→ **Material shown**:
--------------------------------------------------

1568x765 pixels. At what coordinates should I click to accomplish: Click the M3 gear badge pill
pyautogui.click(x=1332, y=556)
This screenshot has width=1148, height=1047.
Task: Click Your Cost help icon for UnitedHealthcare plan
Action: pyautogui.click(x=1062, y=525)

--------------------------------------------------

→ **Task description**:
Repeat the material in full, exactly as written.

→ **Answer space**:
1568x765 pixels. At what coordinates should I click to accomplish: Click the M3 gear badge pill
pyautogui.click(x=1332, y=556)
This screenshot has width=1148, height=1047.
Task: Click Your Cost help icon for UnitedHealthcare plan
Action: pyautogui.click(x=1062, y=525)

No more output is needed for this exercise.